FasterRCNN class encoding

loicdtx · January 30, 2020, 5:23pm

Hello everyone,

I am training a FasterRCNN model for detecting objects belonging to two classes (excluding background). These classes are not encoded 1 and 2 but 7 and 22. Is it advisable in this case to re-encode the classes as 1 and 2, and set the number of classes (num_classes) of FastRCNNPredictor to 3 (the two classes + background)?
Otherwise I have to set the number of classes of FastRCNNPredictor to 23 (max encoding + 1 for background), which does not seem ideal.

Thanks

ptrblck · January 31, 2020, 12:10am

I would recommend to set the number of output activations to the number of classes you are dealing with.
Otherwise your model might output irrelevant classes without any meaning.

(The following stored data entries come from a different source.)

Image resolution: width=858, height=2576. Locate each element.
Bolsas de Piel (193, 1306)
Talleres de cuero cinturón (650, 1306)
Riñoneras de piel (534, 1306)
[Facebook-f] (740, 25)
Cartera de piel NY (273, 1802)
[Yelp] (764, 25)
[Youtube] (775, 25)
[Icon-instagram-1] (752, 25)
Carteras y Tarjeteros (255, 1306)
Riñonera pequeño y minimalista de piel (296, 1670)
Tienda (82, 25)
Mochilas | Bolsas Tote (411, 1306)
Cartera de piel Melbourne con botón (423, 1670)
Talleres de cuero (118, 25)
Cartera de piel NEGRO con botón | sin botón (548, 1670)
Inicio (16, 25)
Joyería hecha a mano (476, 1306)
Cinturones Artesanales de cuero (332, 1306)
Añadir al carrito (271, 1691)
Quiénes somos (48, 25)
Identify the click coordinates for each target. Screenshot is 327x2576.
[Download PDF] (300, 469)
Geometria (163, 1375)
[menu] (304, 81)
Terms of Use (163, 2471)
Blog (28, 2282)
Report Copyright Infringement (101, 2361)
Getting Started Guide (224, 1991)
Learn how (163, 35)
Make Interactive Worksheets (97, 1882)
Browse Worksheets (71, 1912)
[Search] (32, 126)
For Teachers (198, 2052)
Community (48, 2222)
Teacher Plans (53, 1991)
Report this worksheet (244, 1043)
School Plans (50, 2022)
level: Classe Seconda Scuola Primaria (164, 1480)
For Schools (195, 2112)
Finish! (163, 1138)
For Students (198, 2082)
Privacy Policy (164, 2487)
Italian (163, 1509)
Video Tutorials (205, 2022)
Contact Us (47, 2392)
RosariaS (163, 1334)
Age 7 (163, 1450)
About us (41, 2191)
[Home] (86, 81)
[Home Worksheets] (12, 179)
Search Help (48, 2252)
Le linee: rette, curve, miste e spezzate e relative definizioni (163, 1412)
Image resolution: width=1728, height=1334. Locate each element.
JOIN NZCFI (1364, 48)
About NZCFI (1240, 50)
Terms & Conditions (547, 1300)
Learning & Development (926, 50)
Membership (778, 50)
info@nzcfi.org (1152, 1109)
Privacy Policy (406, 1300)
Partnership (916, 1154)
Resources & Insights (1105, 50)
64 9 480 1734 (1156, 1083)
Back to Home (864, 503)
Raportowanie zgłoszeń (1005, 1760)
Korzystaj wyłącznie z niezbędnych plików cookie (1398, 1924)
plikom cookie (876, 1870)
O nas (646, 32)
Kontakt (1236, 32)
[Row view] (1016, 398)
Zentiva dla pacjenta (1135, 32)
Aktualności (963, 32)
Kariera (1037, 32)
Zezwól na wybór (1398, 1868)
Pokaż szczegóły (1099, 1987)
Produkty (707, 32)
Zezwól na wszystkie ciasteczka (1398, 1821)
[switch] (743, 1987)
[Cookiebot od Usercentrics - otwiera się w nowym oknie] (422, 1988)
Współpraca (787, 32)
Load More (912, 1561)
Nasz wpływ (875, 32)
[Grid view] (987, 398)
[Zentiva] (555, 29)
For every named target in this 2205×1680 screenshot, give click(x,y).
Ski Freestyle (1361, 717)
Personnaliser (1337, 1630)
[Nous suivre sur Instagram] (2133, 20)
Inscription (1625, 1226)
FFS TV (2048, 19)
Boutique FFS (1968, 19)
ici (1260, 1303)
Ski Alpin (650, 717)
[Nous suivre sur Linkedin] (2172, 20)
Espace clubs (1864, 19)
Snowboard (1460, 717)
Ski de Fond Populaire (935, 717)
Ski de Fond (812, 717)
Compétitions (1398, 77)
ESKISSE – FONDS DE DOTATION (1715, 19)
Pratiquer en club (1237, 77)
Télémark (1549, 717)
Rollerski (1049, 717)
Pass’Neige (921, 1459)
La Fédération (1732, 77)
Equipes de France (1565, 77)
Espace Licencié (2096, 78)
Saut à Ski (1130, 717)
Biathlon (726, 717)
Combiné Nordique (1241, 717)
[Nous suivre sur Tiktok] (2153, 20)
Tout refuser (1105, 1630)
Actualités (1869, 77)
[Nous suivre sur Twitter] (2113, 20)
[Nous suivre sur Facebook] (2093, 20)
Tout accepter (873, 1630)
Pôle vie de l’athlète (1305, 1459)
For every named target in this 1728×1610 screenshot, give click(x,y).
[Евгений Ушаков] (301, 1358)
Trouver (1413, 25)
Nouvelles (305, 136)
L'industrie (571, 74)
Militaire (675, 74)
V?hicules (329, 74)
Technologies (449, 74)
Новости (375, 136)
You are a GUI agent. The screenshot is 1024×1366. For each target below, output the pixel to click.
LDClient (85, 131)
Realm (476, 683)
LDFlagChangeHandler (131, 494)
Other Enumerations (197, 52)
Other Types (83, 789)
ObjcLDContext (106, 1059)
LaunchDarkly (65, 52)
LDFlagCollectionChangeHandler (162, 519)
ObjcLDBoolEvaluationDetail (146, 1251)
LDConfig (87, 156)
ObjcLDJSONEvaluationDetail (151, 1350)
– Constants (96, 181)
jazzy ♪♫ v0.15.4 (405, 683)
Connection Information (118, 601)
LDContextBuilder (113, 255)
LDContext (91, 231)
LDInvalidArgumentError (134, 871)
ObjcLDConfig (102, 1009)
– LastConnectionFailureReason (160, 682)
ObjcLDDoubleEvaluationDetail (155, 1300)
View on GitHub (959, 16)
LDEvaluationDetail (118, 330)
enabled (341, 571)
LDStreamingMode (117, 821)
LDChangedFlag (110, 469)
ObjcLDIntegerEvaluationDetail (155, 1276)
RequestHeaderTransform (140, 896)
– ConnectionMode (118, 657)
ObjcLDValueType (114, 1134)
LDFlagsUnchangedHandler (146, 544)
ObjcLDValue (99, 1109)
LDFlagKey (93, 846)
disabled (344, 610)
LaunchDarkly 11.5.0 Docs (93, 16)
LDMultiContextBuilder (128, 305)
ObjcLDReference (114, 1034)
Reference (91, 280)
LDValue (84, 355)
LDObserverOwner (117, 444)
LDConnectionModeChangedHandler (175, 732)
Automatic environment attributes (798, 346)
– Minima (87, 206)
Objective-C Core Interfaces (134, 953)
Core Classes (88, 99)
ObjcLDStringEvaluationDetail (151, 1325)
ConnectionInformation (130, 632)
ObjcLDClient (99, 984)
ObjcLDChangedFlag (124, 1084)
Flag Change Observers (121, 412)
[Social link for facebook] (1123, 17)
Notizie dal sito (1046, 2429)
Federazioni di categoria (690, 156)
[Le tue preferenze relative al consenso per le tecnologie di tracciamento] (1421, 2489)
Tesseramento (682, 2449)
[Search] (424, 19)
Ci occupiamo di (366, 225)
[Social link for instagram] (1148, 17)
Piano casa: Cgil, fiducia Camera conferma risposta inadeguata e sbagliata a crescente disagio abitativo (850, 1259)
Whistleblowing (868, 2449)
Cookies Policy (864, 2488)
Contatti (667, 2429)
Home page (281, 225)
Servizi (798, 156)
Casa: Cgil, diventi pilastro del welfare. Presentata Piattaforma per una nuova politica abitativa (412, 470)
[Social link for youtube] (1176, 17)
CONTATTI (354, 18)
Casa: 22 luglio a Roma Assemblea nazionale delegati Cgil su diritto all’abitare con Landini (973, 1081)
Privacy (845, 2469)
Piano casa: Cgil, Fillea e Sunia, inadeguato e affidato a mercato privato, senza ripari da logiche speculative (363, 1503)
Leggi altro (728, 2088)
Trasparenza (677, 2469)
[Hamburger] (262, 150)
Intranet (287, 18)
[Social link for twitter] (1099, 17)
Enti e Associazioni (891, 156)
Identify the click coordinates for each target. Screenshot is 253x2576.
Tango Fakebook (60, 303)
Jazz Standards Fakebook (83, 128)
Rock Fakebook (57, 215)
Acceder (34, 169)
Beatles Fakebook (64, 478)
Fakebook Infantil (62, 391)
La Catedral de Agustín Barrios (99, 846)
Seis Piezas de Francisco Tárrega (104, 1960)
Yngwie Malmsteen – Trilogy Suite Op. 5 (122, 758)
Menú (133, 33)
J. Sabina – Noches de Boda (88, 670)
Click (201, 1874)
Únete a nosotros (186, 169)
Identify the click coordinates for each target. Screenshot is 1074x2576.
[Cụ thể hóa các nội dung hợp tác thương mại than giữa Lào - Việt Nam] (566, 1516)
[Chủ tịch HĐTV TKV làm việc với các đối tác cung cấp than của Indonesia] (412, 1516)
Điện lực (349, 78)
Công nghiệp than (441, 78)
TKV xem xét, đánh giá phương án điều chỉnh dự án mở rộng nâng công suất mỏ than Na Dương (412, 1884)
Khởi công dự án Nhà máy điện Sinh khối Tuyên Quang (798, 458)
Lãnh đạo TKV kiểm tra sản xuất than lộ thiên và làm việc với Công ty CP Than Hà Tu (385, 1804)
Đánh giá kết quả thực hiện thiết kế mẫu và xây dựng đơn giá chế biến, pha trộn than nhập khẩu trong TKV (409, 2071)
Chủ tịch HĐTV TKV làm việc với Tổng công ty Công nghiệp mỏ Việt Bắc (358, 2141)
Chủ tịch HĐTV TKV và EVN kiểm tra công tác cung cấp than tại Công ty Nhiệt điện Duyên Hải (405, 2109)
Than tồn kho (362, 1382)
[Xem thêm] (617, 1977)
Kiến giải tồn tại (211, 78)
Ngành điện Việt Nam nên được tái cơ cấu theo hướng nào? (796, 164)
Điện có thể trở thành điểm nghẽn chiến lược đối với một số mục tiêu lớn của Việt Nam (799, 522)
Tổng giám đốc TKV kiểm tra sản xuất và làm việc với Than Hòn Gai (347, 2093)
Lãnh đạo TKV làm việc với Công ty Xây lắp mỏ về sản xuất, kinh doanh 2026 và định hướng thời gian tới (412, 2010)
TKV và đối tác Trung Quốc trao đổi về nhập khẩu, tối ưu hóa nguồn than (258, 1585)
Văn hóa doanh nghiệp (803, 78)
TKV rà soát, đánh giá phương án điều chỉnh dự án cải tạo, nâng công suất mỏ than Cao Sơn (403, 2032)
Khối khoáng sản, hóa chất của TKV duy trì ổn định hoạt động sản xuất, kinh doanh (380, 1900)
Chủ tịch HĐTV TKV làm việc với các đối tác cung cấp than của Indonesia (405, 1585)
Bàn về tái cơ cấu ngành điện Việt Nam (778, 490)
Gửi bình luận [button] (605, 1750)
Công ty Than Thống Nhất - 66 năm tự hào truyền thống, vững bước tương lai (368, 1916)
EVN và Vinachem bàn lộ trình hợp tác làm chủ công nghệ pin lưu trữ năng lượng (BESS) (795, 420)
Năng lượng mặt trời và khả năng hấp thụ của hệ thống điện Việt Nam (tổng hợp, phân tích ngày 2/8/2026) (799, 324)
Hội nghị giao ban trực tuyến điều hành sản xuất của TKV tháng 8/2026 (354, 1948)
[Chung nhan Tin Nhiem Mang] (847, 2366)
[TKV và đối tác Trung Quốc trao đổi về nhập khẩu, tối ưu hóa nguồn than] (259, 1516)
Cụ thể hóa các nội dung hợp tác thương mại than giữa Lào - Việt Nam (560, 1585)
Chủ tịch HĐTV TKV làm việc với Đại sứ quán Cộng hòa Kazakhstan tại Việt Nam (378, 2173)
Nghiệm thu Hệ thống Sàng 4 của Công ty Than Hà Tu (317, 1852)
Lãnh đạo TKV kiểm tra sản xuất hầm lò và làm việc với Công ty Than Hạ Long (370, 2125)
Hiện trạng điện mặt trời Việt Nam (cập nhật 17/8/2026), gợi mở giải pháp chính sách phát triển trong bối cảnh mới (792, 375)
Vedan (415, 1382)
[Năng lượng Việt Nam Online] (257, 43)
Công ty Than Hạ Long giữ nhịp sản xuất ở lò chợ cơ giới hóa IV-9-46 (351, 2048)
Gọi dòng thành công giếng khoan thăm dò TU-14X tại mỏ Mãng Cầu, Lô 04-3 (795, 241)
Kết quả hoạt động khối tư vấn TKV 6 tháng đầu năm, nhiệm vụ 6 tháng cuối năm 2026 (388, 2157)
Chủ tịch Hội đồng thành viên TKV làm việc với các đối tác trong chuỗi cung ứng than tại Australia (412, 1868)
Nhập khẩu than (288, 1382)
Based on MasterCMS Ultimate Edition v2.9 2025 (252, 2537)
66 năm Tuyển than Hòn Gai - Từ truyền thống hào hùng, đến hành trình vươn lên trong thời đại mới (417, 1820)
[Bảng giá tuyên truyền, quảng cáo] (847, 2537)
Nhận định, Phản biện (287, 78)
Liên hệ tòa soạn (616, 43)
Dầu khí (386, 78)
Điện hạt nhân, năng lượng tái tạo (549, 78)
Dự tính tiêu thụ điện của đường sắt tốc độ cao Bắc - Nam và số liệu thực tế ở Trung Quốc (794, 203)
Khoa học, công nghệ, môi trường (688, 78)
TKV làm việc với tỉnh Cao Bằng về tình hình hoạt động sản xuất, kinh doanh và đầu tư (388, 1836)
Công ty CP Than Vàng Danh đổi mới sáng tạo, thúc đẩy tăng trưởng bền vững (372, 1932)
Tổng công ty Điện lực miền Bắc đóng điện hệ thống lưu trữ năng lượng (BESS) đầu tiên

loicdtx · February 7, 2020, 1:57pm

Thanks for your response @ptrblck; I re-encoded on the fly using a transform (see below).
In addition to what you mentioned (having irrelevant classes), my initial worry was that the class loss would be somehow “diluted” if I would set the number of output activations to a higher value than the actual number of classes.

The transform

class EncodeClasses(object):
    """Re-encode classes

    Useful to limit the number of output activations to the actual number of
    classes when initial class codes do not follow a simple sequence ``[1:len(classes)]``
    """
    def __init__(self, encoding):
        """
        Args:
            encoding (dict): Dict of old code, new code mapping
        """
        self.encoding = encoding

    def __call__(self, image, target):
        labels = target['labels']
        for k,v in self.encoding.items():
            labels[labels == k] = v
        target['labels'] = labels
        return image, target